§ DATA SHOWN:
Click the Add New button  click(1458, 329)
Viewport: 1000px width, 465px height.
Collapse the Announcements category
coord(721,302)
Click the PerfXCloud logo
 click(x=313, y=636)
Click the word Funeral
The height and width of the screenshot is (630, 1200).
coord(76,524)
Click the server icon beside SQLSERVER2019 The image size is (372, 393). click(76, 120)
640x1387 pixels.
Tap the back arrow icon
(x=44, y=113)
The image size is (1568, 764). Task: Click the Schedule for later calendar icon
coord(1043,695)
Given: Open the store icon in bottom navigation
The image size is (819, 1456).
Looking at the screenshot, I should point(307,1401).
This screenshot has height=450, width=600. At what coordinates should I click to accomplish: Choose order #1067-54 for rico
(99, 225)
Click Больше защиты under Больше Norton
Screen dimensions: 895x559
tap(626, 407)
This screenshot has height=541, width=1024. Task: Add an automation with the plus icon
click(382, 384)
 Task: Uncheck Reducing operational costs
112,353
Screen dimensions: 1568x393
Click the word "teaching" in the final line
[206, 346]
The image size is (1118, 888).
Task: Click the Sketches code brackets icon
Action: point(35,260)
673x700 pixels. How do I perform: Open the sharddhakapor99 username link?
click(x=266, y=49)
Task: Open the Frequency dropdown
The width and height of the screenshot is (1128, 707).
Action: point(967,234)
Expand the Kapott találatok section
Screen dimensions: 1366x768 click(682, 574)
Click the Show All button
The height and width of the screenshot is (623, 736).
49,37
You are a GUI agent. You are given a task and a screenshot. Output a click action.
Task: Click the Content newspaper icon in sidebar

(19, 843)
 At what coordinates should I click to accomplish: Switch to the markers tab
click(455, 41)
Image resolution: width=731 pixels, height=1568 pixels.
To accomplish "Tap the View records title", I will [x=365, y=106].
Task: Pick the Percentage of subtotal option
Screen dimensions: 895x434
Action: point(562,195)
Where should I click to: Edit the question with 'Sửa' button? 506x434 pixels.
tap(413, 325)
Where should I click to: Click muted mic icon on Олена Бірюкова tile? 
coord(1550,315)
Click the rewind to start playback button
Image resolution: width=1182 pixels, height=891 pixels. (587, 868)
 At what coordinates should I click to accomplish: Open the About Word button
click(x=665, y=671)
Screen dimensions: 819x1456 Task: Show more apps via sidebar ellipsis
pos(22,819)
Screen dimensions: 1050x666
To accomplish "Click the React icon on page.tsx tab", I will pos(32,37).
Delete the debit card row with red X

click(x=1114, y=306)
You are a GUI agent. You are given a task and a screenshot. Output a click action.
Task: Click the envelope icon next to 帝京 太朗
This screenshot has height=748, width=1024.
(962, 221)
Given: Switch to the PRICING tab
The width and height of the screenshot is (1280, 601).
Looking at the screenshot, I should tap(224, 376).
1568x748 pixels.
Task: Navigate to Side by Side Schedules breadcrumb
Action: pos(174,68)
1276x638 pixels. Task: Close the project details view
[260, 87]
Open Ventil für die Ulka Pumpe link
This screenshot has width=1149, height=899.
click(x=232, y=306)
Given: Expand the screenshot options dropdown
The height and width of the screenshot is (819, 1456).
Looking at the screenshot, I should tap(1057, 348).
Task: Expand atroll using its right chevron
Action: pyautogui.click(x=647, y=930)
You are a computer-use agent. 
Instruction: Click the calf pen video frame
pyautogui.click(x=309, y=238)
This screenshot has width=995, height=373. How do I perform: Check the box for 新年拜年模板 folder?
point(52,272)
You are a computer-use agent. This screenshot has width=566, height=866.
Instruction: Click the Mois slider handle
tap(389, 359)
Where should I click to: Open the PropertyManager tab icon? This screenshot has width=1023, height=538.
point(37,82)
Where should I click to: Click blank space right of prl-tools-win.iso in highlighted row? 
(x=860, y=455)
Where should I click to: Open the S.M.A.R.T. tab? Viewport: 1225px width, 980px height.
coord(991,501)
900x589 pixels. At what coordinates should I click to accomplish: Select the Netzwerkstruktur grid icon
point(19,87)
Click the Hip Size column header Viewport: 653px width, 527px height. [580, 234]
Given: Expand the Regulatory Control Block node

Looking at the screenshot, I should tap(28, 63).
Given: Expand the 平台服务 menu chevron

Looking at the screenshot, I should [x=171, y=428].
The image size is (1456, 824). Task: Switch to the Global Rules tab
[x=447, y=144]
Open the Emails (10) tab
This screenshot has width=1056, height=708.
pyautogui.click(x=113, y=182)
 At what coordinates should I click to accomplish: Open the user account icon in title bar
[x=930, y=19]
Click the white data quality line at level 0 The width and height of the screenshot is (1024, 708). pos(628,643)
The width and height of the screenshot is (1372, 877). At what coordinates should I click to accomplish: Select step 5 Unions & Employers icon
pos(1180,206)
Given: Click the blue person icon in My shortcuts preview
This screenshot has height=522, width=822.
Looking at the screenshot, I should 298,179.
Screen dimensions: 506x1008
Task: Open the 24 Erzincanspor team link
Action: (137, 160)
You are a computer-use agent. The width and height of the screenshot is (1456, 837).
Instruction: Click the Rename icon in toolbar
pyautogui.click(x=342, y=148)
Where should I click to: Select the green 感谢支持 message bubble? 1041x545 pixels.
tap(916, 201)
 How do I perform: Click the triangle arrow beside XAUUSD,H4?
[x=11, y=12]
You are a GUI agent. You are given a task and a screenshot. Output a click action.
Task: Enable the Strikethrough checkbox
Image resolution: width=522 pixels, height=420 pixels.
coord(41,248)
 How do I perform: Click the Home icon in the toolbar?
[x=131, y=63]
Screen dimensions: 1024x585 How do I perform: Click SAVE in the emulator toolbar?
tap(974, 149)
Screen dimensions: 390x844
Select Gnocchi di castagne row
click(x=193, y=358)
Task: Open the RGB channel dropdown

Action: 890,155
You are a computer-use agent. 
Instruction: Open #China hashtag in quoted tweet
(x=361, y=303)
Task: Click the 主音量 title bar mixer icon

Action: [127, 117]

§ EXERCISE DESCRIPTION: Go through the listing above and return every line where the word "computer" occurs.

§ EXERCISE ANSWER:
You are a computer-use agent. 
You are a computer-use agent. This screenshot has width=566, height=866.
You are a computer-use agent. The width and height of the screenshot is (1456, 837).
You are a computer-use agent. 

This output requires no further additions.